The Iceman was befuddled by the mechanics of the assassination; if he'd had a sense of humor, he might have laughed. He couldn't let go of the accelerator and keep up with her. If he let go of the brake… he just didn't feel safe without some connection with the brake. But he had no choice: he took his hand off the brake lever, pulled open the Velcro-sealed pocket flap, got a good grip on the pistol, slid it out of his pocket. He was fifteen feet back, ten feet. Saw her glance back at him…
Five feet back, fifteen feet to the left of her, slightly lower… the snow thrown up by the Jeep was still pelting him, rattling off his helmet. Her brake lights flashed, once, twice, three times. Pumping the brakes. Why? Something coming? He could see nothing up ahead. He lifted the gun, found he couldn't keep it on the window, or even the truck's cab, much less her head. He saw the edge of her face as she looked back, her brake lights still flashing… What? What was she doing?
He pushed closer, his left hand jumped wildly as he held it awkwardly across his body; the ride was getting rougher. He tried to hold it, the two vehicles ripping along at fifty miles an hour, forty-five, forty, her brakes flashing…
Finally, hissing to himself like a flattening tire, he dropped the gun to his leg and rolled back the accelerator. The whole thing was a bad idea. As he slowed, he slipped the pistol back into his pocket, got his hand back on the brake. If he'd had a shotgun, and he'd been in daylight, then it might have worked.
He looked up at the truck and saw her profile, the blonde hair. So close.
He slowed, slowed some more. She'd stopped pumping her brakes. He turned to look back, to check traffic. And suddenly the wall was there, in front of him. He jerked the sled to the right, squeezed the brake, leaned hard right, wrenched the machine up the side of the ditch. A block of frozen snow caught him, and the machine spun out into the road and stalled.
He sat in the sudden silence, out of breath, heart pounding. The Forest Road intersection: he'd forgotten all about it. If he'd kept moving on her, he'd have hit the ends of the steel culvert pipes. He'd be dead. He looked at the embankment, the cold moving into his stomach. Too close. He shook his head, cranked the sled and turned toward home. He looked back before he started out, saw her taillights disappear around a curve. He'd have to go back for her. And soon. Plan it this time. Think it out.
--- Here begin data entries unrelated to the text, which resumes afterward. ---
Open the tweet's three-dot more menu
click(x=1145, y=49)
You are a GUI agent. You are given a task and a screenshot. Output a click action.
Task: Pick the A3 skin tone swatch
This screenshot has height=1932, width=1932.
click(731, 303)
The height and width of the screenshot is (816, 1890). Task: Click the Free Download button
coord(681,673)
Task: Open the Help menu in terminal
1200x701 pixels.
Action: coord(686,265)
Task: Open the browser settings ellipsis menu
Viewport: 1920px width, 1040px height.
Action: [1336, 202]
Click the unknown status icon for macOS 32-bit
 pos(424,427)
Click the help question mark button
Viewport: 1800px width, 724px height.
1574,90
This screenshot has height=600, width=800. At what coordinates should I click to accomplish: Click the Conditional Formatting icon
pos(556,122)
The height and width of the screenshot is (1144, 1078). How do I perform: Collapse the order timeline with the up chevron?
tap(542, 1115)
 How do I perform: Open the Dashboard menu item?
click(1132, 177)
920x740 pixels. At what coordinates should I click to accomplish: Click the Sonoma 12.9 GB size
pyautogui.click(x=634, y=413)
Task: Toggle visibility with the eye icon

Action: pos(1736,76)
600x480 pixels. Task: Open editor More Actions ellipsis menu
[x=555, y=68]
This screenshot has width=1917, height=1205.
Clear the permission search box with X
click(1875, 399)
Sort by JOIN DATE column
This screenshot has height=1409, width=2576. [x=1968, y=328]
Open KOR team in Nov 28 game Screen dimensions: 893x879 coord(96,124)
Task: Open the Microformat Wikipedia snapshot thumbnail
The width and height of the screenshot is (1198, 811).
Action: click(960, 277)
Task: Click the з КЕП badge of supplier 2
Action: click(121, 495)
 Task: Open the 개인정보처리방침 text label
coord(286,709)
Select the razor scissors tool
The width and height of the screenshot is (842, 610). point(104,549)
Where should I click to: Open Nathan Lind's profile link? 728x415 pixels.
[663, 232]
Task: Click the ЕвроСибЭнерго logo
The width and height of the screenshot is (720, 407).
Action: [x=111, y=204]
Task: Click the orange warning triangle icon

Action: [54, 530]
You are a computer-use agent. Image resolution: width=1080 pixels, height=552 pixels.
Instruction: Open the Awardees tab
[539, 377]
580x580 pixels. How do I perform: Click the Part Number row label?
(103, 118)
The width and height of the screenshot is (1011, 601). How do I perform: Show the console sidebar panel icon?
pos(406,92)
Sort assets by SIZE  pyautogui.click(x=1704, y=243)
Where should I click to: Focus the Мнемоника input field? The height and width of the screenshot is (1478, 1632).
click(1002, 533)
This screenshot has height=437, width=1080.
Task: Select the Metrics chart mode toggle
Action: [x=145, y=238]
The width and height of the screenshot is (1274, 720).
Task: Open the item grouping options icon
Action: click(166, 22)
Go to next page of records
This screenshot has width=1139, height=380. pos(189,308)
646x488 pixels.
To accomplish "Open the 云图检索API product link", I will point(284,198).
Weather saw the snowmobile slow and fall back. Forest Road flashed past and she came up on the highway. He must have read her taillights. She'd seen the road-crossing sign in her headlights, realized she wouldn't have time to stop, to warn him, and had frantically pumped her brakes, hoping he'd catch on.
And he had.
Okay. She saw his taillight come up, just a pinprick of red in the darkness, and touched the preset channel selector on her radio. Duluth public radio was playing Mozart's Eine kleine Nachtmusik.
Now about Davenport.
They really needed to talk again. And that might take some planning.
She smiled to herself. She hadn't felt like this for a while.